ESE 305 FinalProject
Braden Fineberg, Brooke Behrbaum, Brianna Gallo
The initial dataset can be found in ./rawData. I have also used the script 'clean data' to standardize columns, rows and names to use for the rest of the analysis. In the final model, there is a function cleanPreprocessData() that does this to all train and test data. Finally, using the NLP script, I was successful in determining the type of rental from 75% of the data. After running a basic OLS regression with typed data, we are able to predict with higher accuracy what the interest level in each home is.
We started by creating the "Cleaning Data". It takes in the raw data, drops unnecessary columns, cleans the description column, and outputs a cleaned data file. This allows all of our models to work off of the same data and keep our results consistent.

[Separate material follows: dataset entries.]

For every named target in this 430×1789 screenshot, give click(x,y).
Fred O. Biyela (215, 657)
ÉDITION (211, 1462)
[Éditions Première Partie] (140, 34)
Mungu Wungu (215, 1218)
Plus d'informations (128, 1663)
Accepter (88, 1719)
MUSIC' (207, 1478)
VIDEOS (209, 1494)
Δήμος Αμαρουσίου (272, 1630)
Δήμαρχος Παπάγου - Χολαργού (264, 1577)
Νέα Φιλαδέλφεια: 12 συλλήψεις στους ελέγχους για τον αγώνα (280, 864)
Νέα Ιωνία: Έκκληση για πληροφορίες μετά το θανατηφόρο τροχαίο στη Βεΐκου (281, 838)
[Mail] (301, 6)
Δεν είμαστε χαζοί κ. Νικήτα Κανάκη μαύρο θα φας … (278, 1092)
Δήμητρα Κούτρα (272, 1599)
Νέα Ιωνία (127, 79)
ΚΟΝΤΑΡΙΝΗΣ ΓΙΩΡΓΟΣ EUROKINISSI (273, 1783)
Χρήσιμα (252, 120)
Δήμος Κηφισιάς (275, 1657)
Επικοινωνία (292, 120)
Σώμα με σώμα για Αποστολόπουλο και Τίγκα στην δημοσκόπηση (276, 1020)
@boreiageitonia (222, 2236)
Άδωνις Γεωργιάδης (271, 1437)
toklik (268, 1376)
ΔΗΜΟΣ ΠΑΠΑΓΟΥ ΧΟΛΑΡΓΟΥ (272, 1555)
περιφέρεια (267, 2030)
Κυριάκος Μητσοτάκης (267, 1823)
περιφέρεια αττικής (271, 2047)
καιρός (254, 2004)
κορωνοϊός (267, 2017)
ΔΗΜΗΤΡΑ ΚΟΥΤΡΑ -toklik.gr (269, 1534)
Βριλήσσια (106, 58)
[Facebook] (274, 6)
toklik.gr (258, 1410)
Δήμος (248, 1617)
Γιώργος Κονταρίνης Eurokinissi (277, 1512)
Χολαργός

In a final model, our cleaning function converted an HTML string into a simpel string and ran a basic NLP. In addition, our preprocessing involved generating a range of interaction terms and grouping the data in various ways to determine expectations for each unit. We believe that the interest level in a home can be turned into a simple equation: Net_Interest_Level = Reality-Expectation
The reality consits of the actual characteristics of the unit while expectation is for a unit's given asking price, what features do you expect. The reality of the unit also includes where it is located. Specifically, if a unit is located in a high interest building, the unit is likely high interest. The expectation created a clear separation in the data.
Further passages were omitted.